Inflammation may play a role in the development of epilepsy after brain insults. [11C]-(R)-PK11195 binds to TSPO, expressed by activated microglia. We quantified [11C]-(R)-PK11195 binding during epileptogenesis after pilocarpine-induced status epilepticus (SE), a model of temporal lobe epilepsy. Nine male rats were studied thrice (D0-1, D0 + 6, D0 + 35, D0 = SE induction). In the same session, 7T T2-weighted images and DTI for mean diffusivity (MD) and fractional anisotropy (FA) maps were acquired, followed by dynamic PET/CT. On D0 + 35, femoral arterial blood was sampled for rat-specific metabolite-corrected arterial plasma input functions (AIFs).
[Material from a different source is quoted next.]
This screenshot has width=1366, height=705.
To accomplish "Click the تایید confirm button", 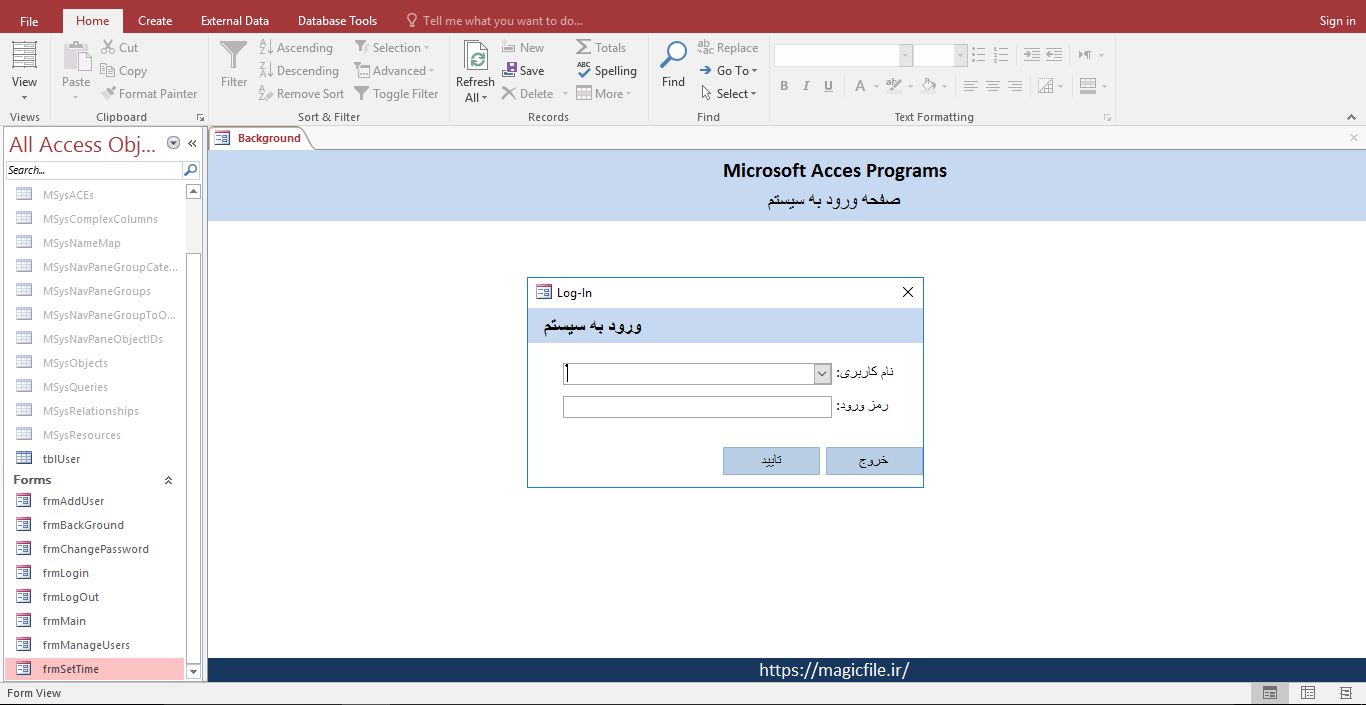I will (771, 461).
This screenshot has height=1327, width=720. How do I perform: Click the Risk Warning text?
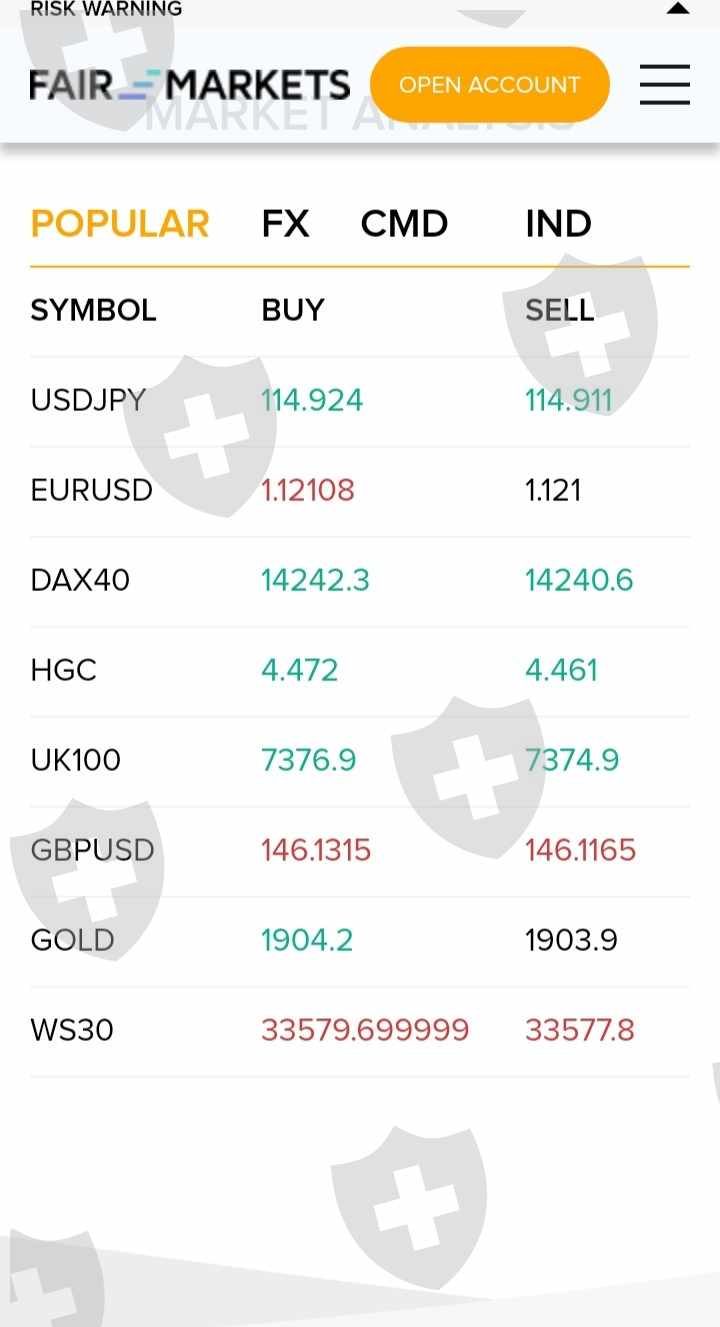pyautogui.click(x=106, y=9)
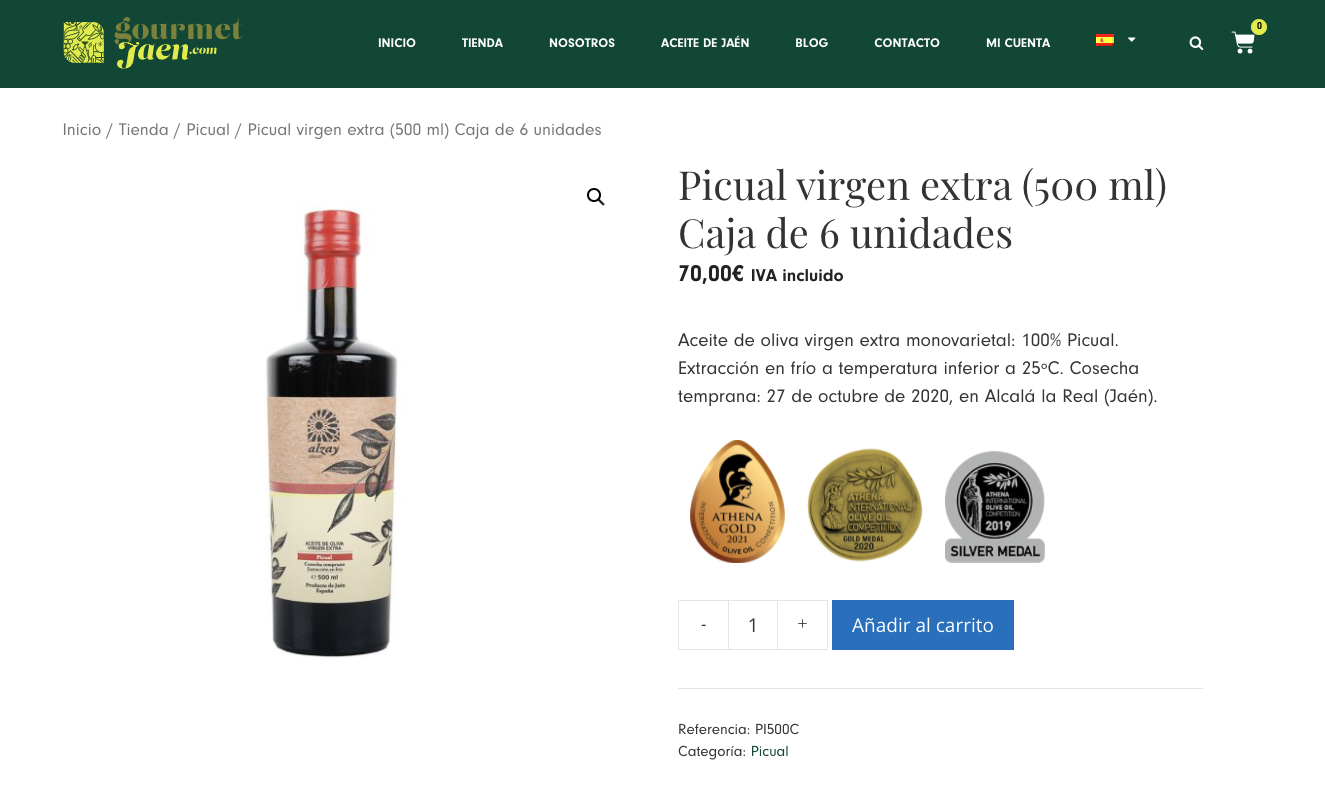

In multiple MR-derived ROIs, we assessed four kinetic models (two with AIFs; two using a reference region), standard uptake values (SUVs), and a model with a mean AIF. All models showed large (up to two-fold) and significant TSPO binding increases in regions expected to be affected, and comparatively little change in the brainstem, at D0 + 6. Some individuals showed increases at D0 + 35. AIF models yielded more consistent increases at D0 + 6. FA values were decreased at D0 + 6 and had recovered by D0 + 35. MD was increased at D0 + 6 and more so at D0 + 35. [11C]-(R)-PK11195 PET binding and MR biomarker changes could be detected with only nine rats, highlighting the potential of longitudinal imaging studies.